> _Provided text_
- - -

I took some lousy pictures of the landscape. 

I got back into the mindset of trying to find a good word that would appropriately convey this place. This expanse of nothing and everything. Barren...kind of, but not really. It was a place actually full of life, just not human life. Inhospitable...sure, but not quite the right feel. Desolate...getting closer. Stark...pretty good. Severe...good under the right connotation. Austere...ooh I like that one, but it didn't occur to me until just now when I had the luxury of the internet to make sure it meant what I thought it meant in this context. So I think the best way I can describe the landscape is austere and severe.


Rick took some non-lousy pictures of the landscape. And I'm in some of them. 
Yes, the stretch between Teterville, through Texaco Hill (mile 31) and finishing at Ridgeline (mile 36) was simply beautiful. Surrounded by this vast expanse of haunting, harsh(OOH more good words) but utterly breathtaking scenery, I continue ticking off the miles and marveling at this place. At one point, I saw a herd of 20-30 cattle running towards the road, and maybe 20 yards ahead of me, they rumble across. I had quickly grabbed my phone and "recorded" the event. After they had crossed the road and were sufficiently far away, I looked down to hit the Stop button on the video, at which point it *actually* began recording, leaving me with a 2 second video of the ground and me saying, "Aw crap".

I haven't mentioned this before, but my plan was to listen to music between mile 25 and mile 57 when I picked up my first pacer. I had a really solid playlist compiled and was looking forward to that intangible X-Factor music boost that I have often relied upon in tough ultras. I only stuck with the tunes for about 15 miles, just a little ways past Ridgeline, because at a certain point, I got tired of it. I was still moving really well, my mood wasn't suffering, and I kinda just wanted to be present and aware, so I ditched the headphones and didn't take them back out again.

- - -

(Saved entries)
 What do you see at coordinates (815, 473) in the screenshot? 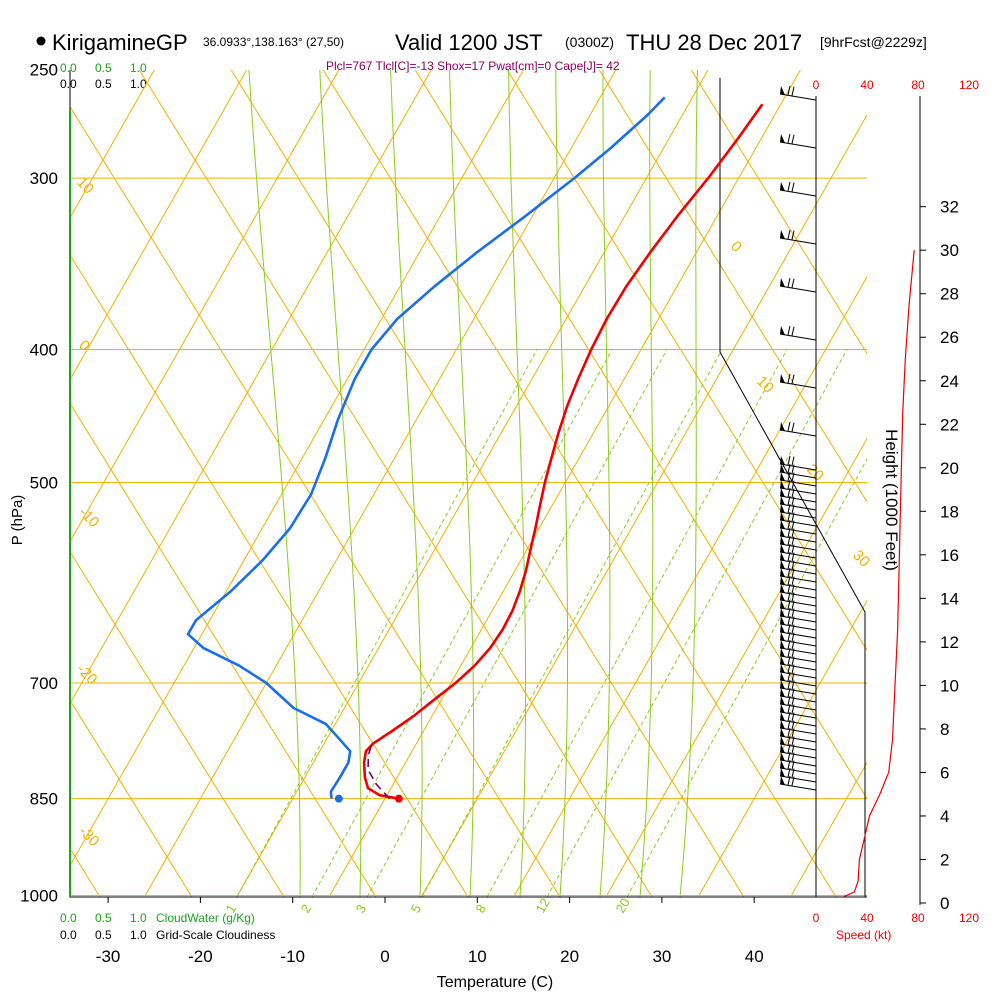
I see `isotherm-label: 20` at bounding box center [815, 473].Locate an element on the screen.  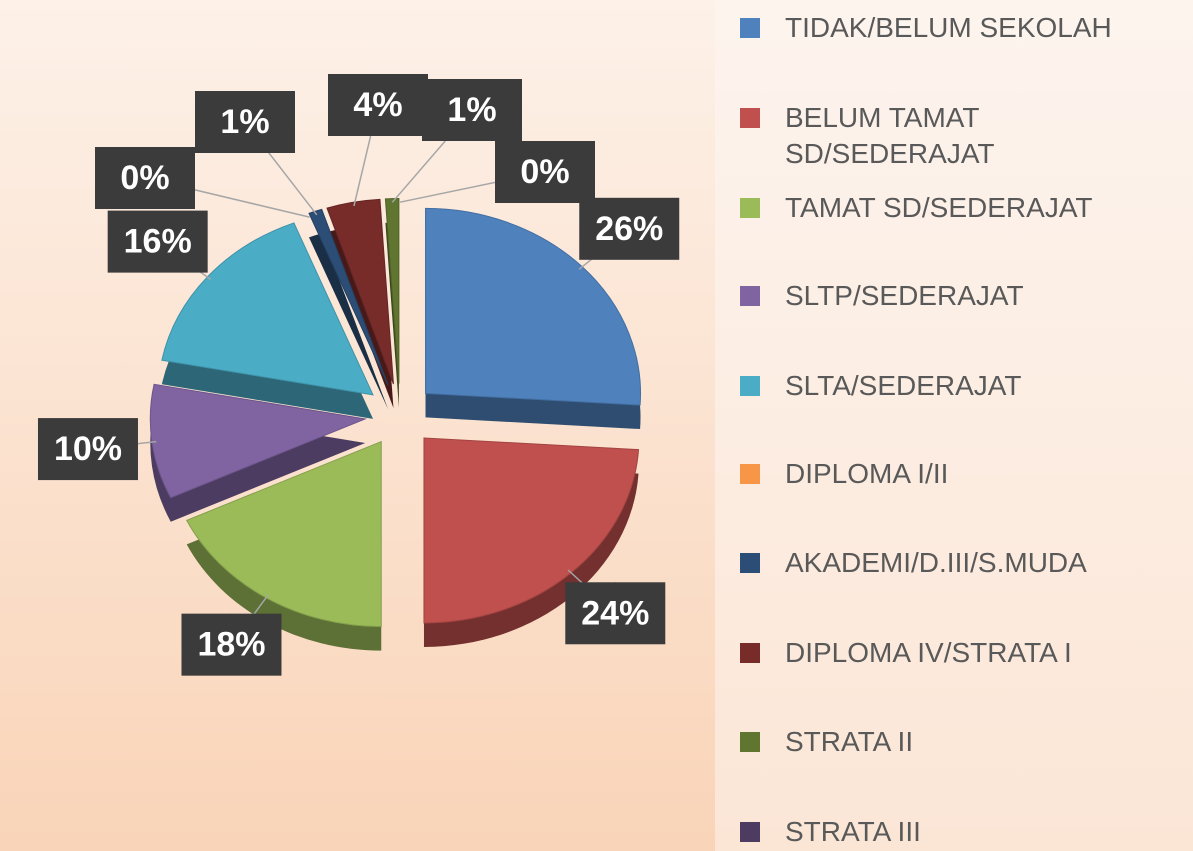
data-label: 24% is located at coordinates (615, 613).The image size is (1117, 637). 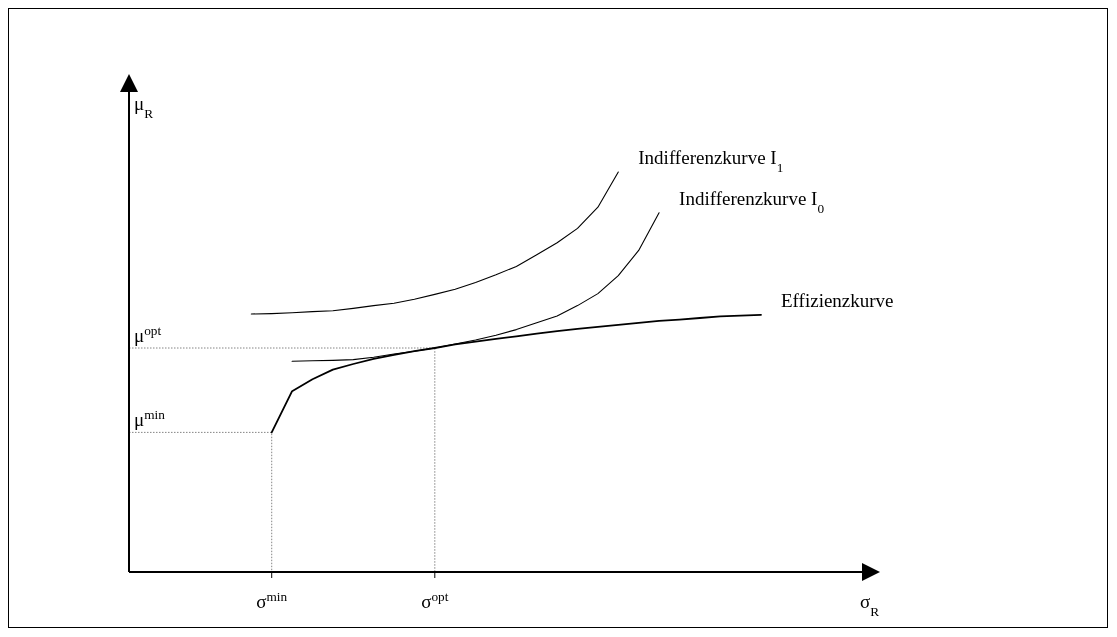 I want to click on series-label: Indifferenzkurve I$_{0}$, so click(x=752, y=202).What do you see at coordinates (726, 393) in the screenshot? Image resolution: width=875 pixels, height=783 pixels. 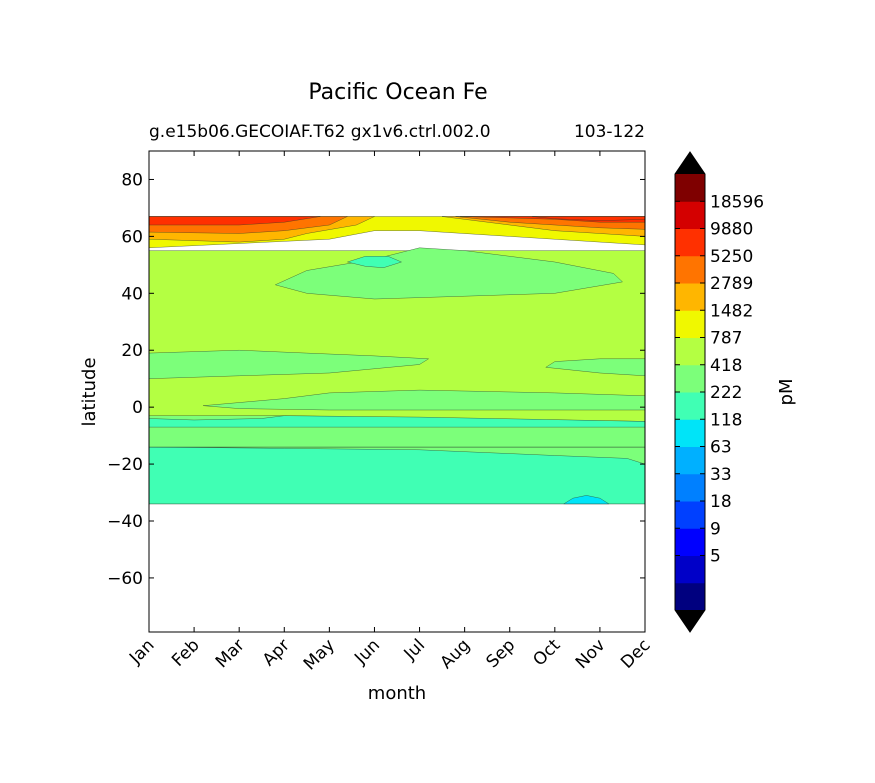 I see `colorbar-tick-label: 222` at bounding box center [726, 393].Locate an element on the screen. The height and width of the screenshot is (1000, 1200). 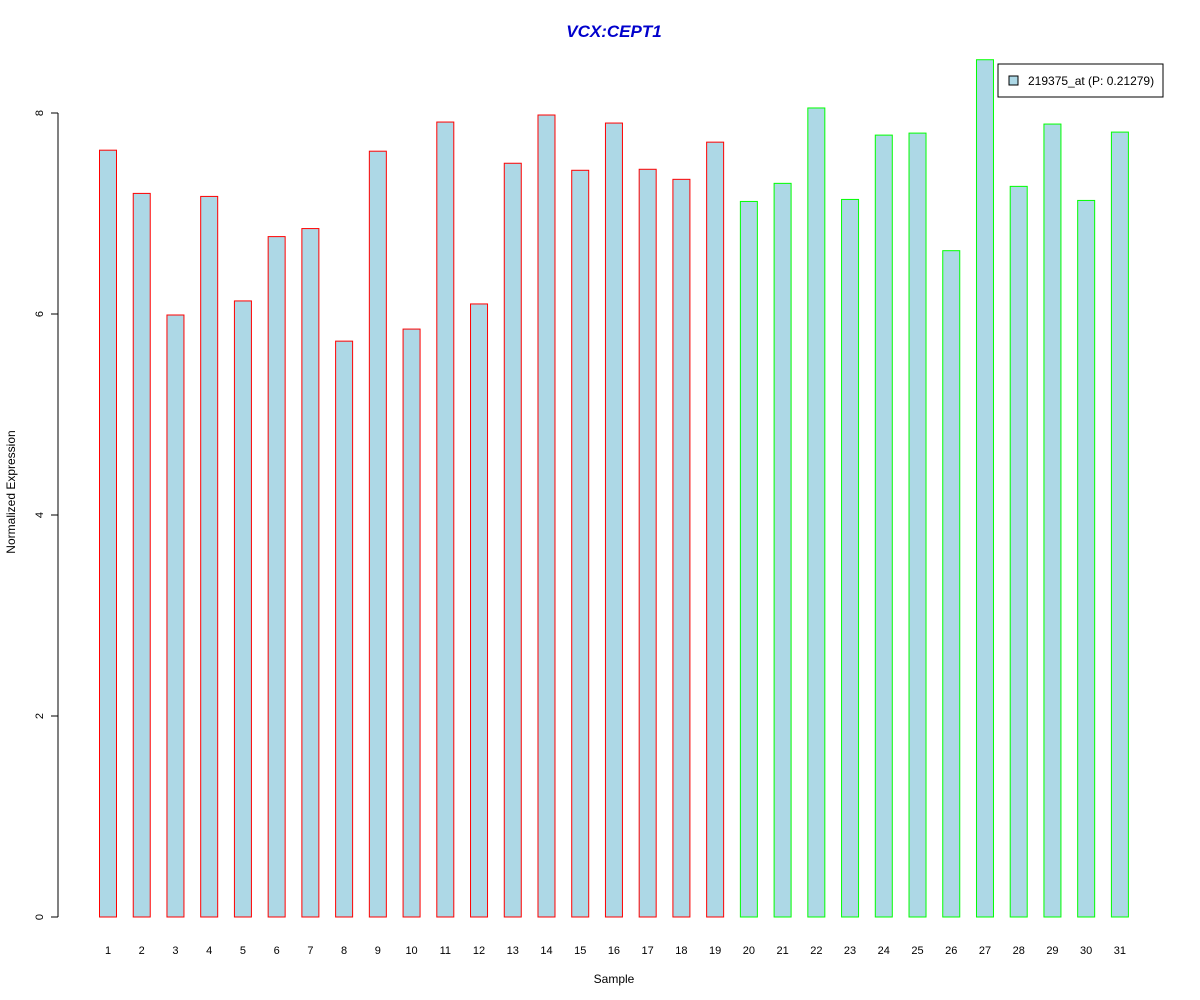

- - -

> _Exercise set_
**A)** According to the running passage, for roughly how many miles did the writer keep listening to music?
**B)** Quote the running passage word for word, everything from "I took some" down to "austere and severe.".
These lines are separate from the running passage.

> _Responses for each task_
**A)** About 15 miles.

**B)**
I took some lousy pictures of the landscape. 

I got back into the mindset of trying to find a good word that would appropriately convey this place. This expanse of nothing and everything. Barren...kind of, but not really. It was a place actually full of life, just not human life. Inhospitable...sure, but not quite the right feel. Desolate...getting closer. Stark...pretty good. Severe...good under the right connotation. Austere...ooh I like that one, but it didn't occur to me until just now when I had the luxury of the internet to make sure it meant what I thought it meant in this context. So I think the best way I can describe the landscape is austere and severe.